To an outsider it might appear that we had tried to assemble the tent in a shallow lake. After a change of clothes and the car's heater set to high we felt comfortable enough to journey on but the tent would need some attention before we slept in it again.
We stuffed the slushy nylon into the back of the car and drove up the Moki-Dugway (a steep, unpaved, assembly of switchbacks that looks like a anxiety attack on the map) in the middle of white-out blizzard. The views from the Moki-Dugway are probably amazing, but given the conditions, we wouldn't know.
Surprisingly, we didn't die, and a few hours later and we were chatting with the rangers at some obscure National Monument who acted as if they hadn't seen any visitors in a few weeks. It took almost an hour of schmoozing but eventually they permitted us to hang our tent inside the bathroom where the heater could dry it while we went hiking.
Even today the tent is not completely dry but the our thirst for adventure hadn't been wet nearly enough so we continued onward without any mishap isn't now a fond memory. We drove through beautiful landscapes and stopped to explore anytime the world seemed unfamiliar. We also drove past a number of places made famous by paintings and photographs, these were the places the guidebooks led; Horseshoe Bend, The Wave, Delicate Arch. But the road beckoned us onward. We had no interest in checking off the "Top Ten Sights of the South West!" Instead, we followed the curve of the earth and took in everything it offered. We rarely knew the name of our location but it didn't matter.
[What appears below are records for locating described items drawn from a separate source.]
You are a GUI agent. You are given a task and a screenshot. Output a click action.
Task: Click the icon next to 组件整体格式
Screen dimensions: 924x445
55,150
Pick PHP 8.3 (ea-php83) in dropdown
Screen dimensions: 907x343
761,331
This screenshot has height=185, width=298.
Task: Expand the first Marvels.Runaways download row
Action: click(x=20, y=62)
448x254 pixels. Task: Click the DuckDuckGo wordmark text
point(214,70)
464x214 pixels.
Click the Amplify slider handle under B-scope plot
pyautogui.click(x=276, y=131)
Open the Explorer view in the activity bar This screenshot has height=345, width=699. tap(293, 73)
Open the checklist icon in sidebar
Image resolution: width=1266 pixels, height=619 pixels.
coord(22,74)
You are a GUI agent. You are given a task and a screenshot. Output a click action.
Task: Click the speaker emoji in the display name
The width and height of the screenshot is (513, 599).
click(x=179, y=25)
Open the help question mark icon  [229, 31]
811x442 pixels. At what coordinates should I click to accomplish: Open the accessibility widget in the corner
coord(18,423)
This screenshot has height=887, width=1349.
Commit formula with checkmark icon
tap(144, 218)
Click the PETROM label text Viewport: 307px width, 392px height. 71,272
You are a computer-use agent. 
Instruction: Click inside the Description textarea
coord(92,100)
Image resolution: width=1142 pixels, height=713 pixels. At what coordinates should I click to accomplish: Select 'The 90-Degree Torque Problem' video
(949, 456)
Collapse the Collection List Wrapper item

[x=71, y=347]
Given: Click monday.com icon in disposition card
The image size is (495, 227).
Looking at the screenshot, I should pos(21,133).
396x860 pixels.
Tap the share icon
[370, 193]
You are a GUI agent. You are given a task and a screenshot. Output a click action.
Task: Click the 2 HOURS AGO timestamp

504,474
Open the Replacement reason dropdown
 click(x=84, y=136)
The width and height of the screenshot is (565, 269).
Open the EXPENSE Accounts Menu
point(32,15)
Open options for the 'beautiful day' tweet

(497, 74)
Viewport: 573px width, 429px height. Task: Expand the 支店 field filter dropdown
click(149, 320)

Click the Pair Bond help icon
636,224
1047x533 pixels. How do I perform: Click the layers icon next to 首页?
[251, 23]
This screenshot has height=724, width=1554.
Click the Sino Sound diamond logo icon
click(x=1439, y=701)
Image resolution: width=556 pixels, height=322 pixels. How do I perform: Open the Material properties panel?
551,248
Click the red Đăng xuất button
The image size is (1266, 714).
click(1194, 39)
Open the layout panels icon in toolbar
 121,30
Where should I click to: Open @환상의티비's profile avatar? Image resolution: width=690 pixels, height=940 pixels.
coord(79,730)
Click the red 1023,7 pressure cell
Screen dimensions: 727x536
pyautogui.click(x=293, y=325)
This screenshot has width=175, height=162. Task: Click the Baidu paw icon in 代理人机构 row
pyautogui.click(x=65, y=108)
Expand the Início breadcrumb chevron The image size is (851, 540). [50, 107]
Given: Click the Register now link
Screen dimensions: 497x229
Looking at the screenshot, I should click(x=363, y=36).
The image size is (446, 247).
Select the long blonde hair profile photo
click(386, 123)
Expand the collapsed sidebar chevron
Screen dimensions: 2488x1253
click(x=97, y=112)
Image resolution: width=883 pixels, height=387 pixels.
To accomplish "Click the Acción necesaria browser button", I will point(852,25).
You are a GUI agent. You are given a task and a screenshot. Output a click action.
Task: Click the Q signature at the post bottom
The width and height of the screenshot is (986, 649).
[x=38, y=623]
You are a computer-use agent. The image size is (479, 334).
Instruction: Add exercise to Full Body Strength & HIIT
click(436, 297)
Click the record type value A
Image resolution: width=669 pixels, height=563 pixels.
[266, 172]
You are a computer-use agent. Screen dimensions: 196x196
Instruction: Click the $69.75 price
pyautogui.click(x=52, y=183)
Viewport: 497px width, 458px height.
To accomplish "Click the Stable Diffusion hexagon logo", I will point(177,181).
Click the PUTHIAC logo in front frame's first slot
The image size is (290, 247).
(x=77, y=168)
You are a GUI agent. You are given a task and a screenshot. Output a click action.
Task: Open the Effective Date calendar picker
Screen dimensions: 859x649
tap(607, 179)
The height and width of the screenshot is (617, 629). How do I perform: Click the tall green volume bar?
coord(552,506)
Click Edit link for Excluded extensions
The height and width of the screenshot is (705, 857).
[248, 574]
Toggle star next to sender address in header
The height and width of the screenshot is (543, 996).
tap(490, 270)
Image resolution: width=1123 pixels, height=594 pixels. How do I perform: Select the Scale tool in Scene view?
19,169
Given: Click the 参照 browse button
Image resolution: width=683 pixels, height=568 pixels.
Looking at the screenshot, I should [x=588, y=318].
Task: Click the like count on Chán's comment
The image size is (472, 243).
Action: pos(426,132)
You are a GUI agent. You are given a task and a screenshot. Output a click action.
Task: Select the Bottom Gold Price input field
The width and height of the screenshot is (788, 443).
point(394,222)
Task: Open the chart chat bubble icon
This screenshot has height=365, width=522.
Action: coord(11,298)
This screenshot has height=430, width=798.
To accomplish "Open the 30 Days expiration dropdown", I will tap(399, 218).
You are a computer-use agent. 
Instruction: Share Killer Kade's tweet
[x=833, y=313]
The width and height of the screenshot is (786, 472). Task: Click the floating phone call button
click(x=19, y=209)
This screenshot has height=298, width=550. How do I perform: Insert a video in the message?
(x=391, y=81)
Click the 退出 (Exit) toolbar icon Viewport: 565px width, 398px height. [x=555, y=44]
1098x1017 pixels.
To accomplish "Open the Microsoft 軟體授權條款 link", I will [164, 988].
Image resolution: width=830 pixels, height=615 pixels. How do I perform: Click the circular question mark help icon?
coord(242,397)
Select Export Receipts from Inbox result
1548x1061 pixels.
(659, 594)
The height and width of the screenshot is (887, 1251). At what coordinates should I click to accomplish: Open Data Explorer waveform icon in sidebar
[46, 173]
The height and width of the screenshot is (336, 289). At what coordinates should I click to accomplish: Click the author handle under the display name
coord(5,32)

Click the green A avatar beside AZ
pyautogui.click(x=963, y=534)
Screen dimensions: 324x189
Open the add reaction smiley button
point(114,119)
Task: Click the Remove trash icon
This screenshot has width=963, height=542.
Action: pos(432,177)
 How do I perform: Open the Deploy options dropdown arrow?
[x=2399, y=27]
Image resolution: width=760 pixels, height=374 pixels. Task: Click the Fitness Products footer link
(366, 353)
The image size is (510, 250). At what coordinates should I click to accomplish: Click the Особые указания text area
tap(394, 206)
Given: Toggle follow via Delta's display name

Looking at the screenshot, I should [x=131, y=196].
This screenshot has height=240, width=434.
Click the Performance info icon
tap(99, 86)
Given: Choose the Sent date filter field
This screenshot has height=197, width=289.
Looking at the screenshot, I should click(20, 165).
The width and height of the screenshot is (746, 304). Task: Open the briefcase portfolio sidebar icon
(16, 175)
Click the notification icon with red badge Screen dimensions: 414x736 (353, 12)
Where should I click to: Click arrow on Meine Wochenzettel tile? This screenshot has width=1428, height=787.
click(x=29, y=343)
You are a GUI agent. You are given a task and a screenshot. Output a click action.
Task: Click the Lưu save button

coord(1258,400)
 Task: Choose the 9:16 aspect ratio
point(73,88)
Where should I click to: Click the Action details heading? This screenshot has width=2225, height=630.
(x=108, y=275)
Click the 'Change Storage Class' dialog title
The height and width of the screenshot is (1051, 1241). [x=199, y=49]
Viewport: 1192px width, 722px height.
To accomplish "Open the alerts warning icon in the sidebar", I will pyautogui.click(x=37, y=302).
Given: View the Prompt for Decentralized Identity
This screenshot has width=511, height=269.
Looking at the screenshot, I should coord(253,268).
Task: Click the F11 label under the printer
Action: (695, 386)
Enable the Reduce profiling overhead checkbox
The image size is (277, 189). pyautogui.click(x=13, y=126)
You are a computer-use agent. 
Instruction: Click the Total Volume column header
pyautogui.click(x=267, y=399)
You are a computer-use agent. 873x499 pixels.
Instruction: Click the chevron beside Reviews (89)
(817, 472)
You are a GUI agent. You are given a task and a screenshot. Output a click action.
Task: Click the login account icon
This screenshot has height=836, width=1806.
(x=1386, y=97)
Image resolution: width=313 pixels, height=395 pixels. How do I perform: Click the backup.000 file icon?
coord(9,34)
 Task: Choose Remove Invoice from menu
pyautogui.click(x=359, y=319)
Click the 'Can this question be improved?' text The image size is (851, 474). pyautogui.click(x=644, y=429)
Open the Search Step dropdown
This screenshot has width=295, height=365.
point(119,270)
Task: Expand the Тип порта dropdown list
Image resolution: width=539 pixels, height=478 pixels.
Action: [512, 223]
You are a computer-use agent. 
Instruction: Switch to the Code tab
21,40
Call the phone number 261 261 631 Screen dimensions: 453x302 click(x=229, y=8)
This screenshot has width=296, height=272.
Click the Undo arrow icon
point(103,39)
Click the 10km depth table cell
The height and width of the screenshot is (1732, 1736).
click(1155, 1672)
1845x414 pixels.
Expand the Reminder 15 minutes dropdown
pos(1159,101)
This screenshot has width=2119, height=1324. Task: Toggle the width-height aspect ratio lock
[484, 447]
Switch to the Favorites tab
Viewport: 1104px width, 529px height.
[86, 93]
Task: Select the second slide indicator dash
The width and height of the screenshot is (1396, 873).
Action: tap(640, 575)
On the last morning of our adventure we watched the sun beam a golden spotlight on a sandstone arch a thousand feet above our camp. We lay in the ruins of an old mining town several hours from the nearest paved road. The sun only half way up and Tyler told me to turn the camera on him. He then proceeded to present what I now see as the thesis of our trip together.
"Life is about not fearing the unknown! It's about going on cross country road trips with friends, its about setting up a tent in February, in the cold! It's eating mac and cheese for breakfast, lunch, and dinner, and liking it too! It's about building a fire - with paint thinner! It's about standing on the edge of five hundred feet. It's about sand. Sand in your hair, your food, your coffee and your bed."
If we had cared only about painting the prettiest landscapes, or only about descending the craziest canyons we wouldn't have had the adventure we did. We were open to anything and as a result we were rewarded with nearly everything! Back at home we assembled the footage from our travels and made this short film in remembrance of our journey and as a reminder to take the world as it is. The less baggage the better!